The importance of fair, transparent and lawful processing has been in the spotlight as the Irish Data Protection Commission ("DPC") recently imposed three significant fines on a leading technology company for unlawful reliance on contractual necessity as a lawful basis for certain processing activities. International transfers continues to be a hot topic, as the EU Parliament, EDPB and a Committee of EU Member States review the draft EU-US Data Privacy Framework ("DPF").
In addition, the extent and scope of the right to compensation for non-material damage under Article 82 GDPR has been subject to scrutiny as a number of national court decisions concerning this matter are filtering up to the Court of Justice of the European Union ("CJEU"). All of these matters are considered in more detail in this commentary.
We also consider the CJEU decision in the case of X-Fab (Case C-453/21) which provides guidance on how to determine whether a conflict of interest could arise for an organisation's Data Protection Officer. In addition, the European Data Protection Board ("EDPB") has finalised a number of Guidelines to assist organisations to comply with their GDPR obligations including, amongst others, Guidelines on what constitutes an international transfer of data under Chapter V GDPR, and Guidelines on deceptive design patterns in social media platform interfaces.

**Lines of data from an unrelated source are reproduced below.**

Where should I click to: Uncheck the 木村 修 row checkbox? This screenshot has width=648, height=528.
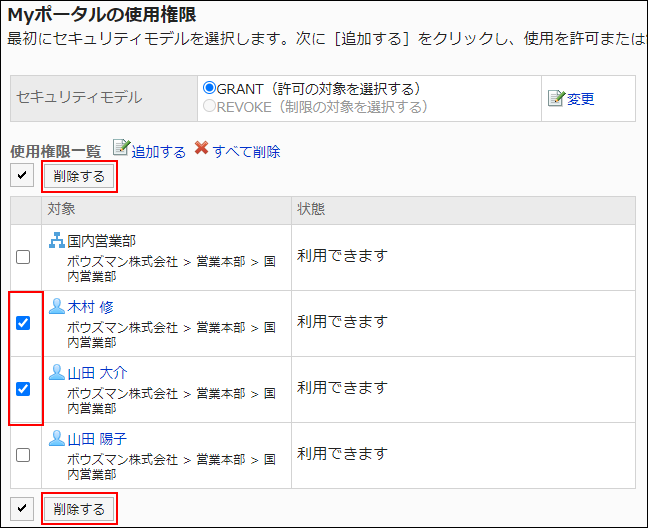(23, 323)
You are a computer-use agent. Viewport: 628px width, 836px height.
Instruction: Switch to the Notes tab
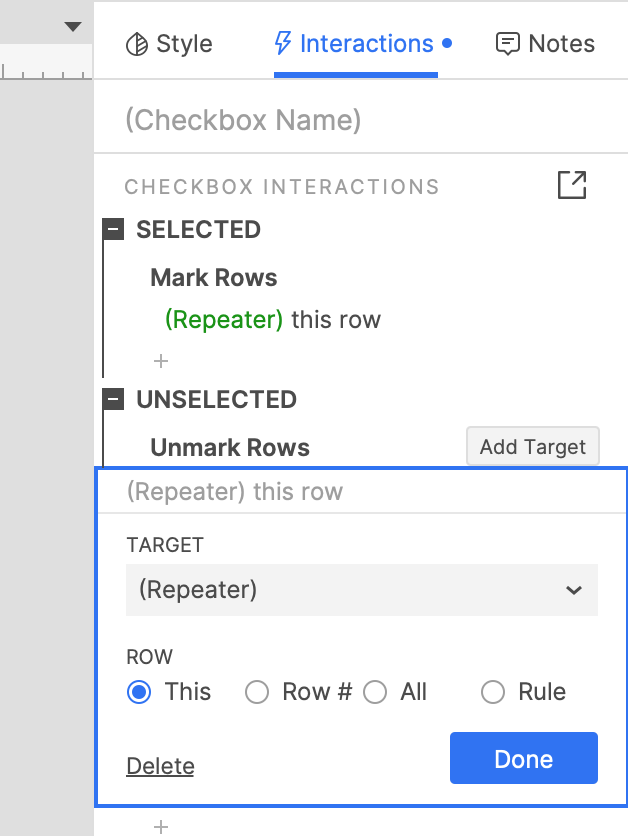[545, 44]
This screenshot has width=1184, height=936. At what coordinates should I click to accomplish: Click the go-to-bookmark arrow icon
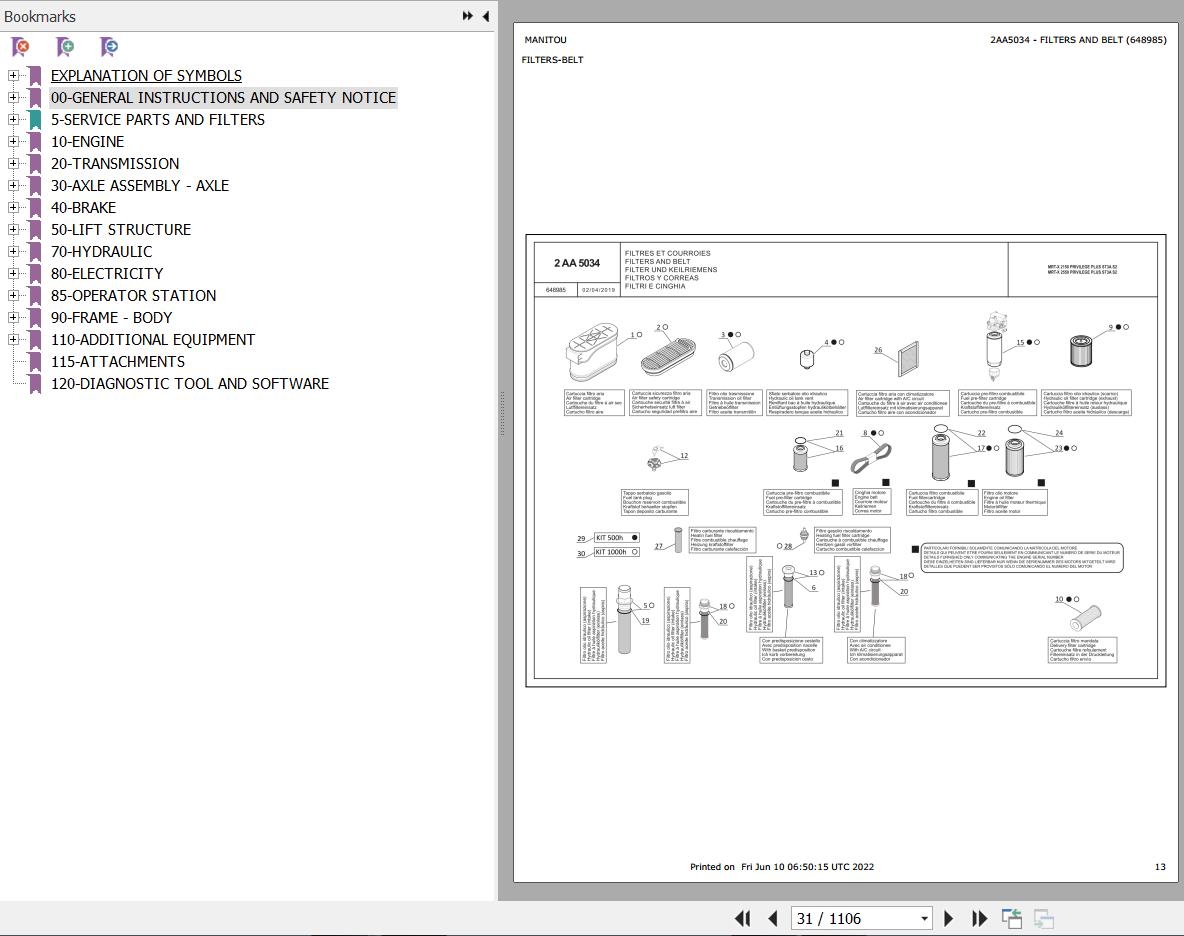[110, 47]
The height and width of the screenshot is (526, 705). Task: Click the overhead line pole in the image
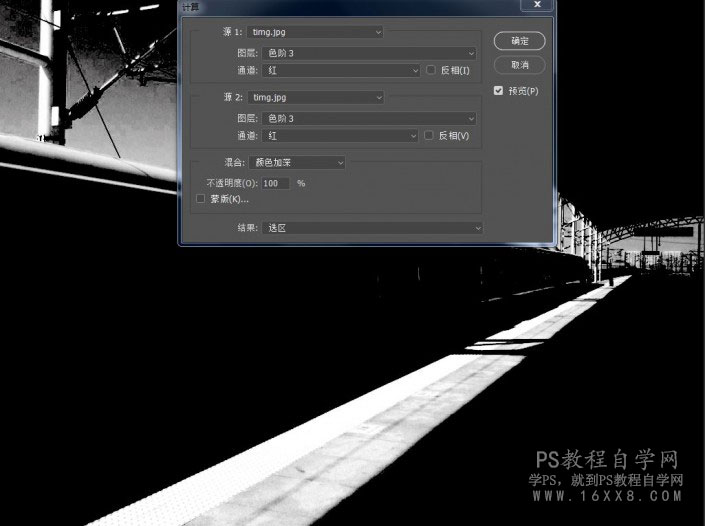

Legislation surrounding data protection, privacy and technology continues to develop at a rapid pace. These technologies and developments present new challenges for companies and consumers alike. As a result, 2023 will undoubtedly be an exciting and busy year for all.
Is Mere Worry Enough? “Non-Material Loss” claims for breach of data rights under the GDPR
The Data Protection Act 2018, which entered into force in May 2018 for the purposes of implementing the General Data Protection Regulation (“GDPR”), brought with it the possibility of a brave new world of damages claims for breaches of personal data rights. For the first time in Ireland, individuals (or groups of individuals) would be allowed by law to claim damages for “non-material loss” arising from breaches of their data rights. The term “non-material loss” essentially means non-economic loss, i.e. pain and suffering, inconvenience and anxiety which might arise from a data rights breach, as opposed to any kind of financial damage.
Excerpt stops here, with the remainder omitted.